> **제공 데이터**
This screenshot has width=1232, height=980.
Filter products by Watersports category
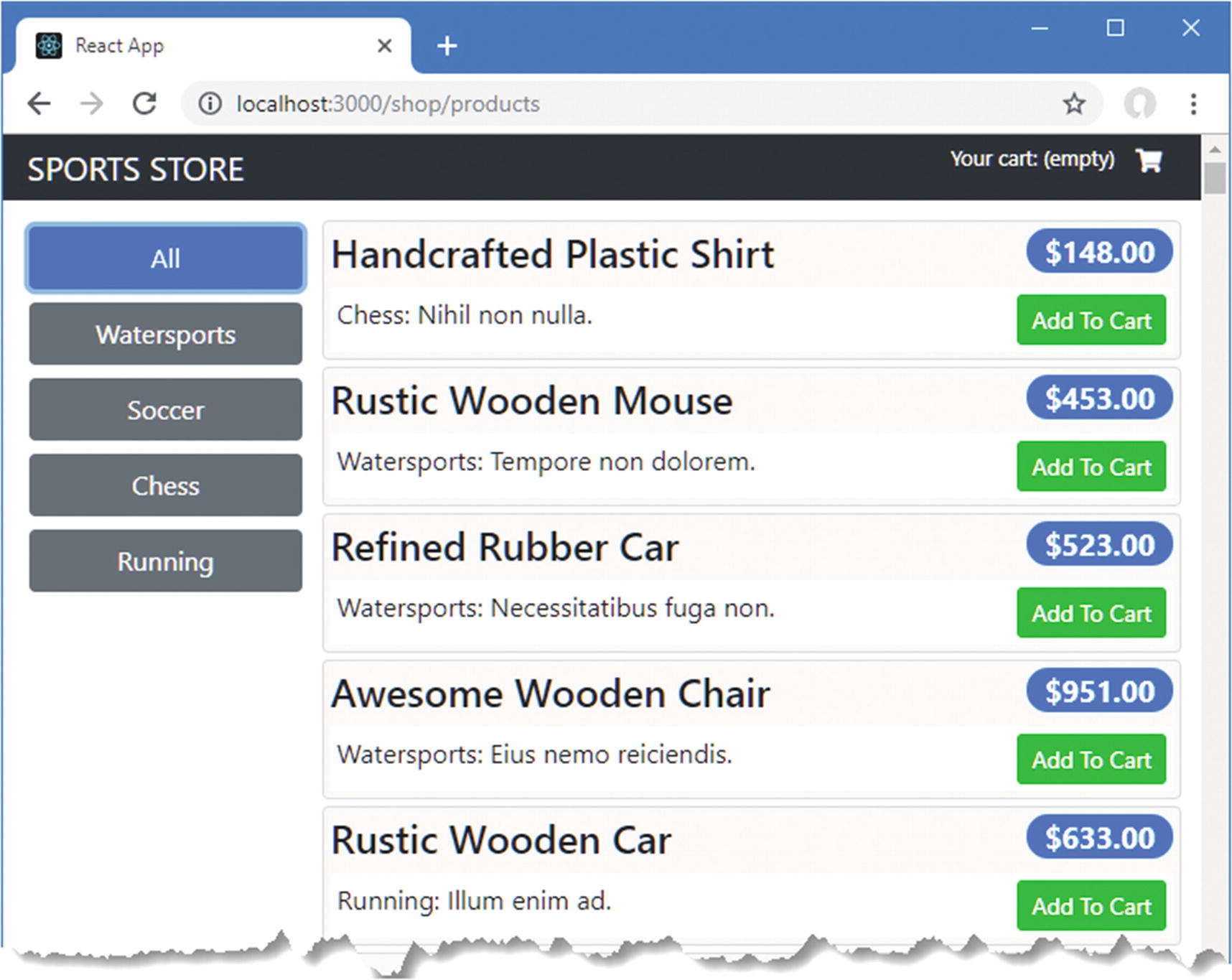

--

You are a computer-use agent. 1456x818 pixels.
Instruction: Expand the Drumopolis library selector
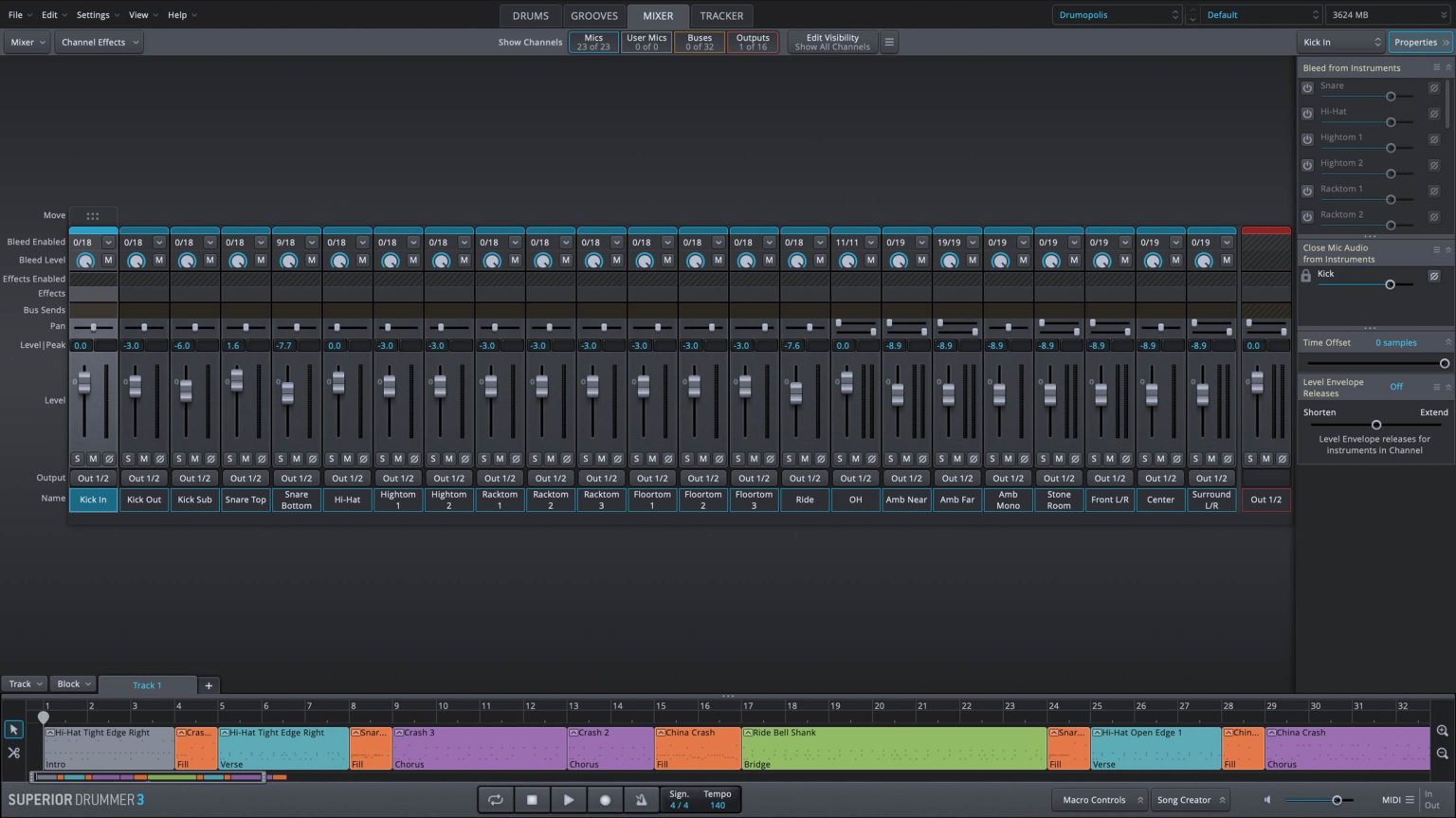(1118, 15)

...

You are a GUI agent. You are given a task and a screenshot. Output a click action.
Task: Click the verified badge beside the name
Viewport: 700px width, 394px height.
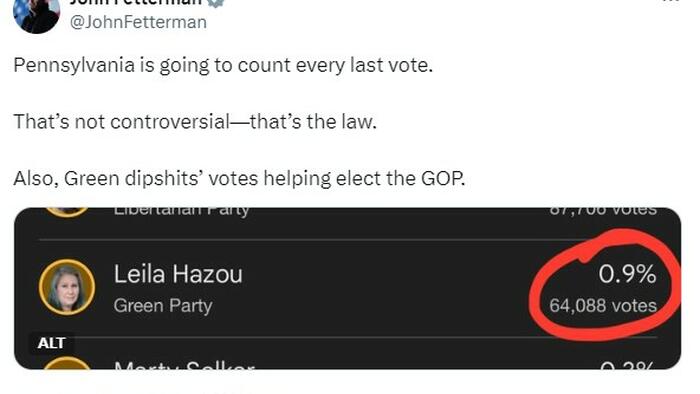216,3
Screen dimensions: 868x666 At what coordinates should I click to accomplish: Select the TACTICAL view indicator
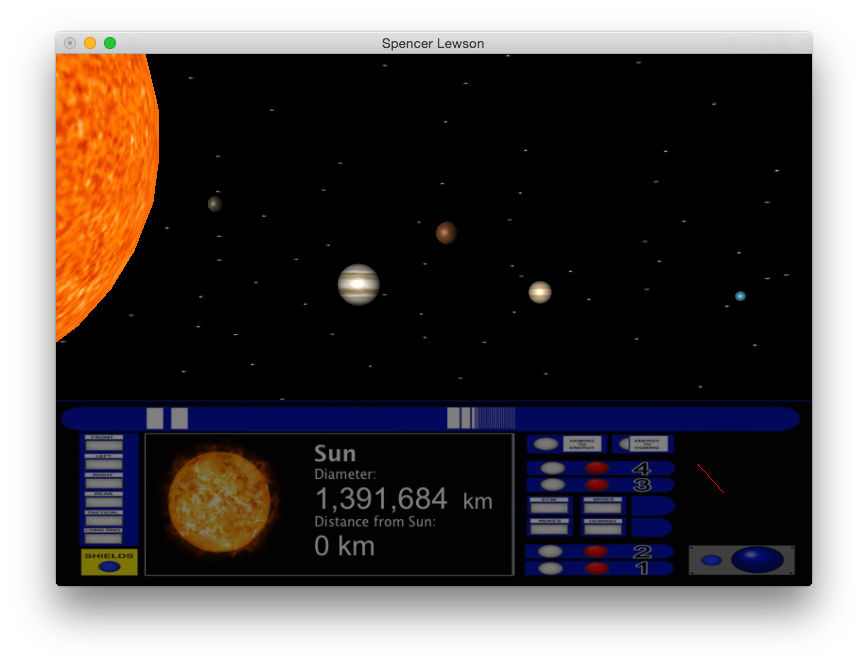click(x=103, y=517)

> **작성 지시**
위 기록에서 "You are a GUI" 문구가 들어 있는 줄에서 시작해 "click(x=103, y=517)" 문구가 들어 있는 줄에서 끝나는 부분을, 두 줄을 모두 포함해 한 글자도 바꾸지 않고 그대로 옮겨 적어 주시겠어요? 그림은 답에 넣지 마세요.

> **정답**
You are a GUI agent. You are given a task and a screenshot. Output a click action.
Task: Click the verified badge beside the name
Viewport: 700px width, 394px height.
216,3
Screen dimensions: 868x666 At what coordinates should I click to accomplish: Select the TACTICAL view indicator
click(x=103, y=517)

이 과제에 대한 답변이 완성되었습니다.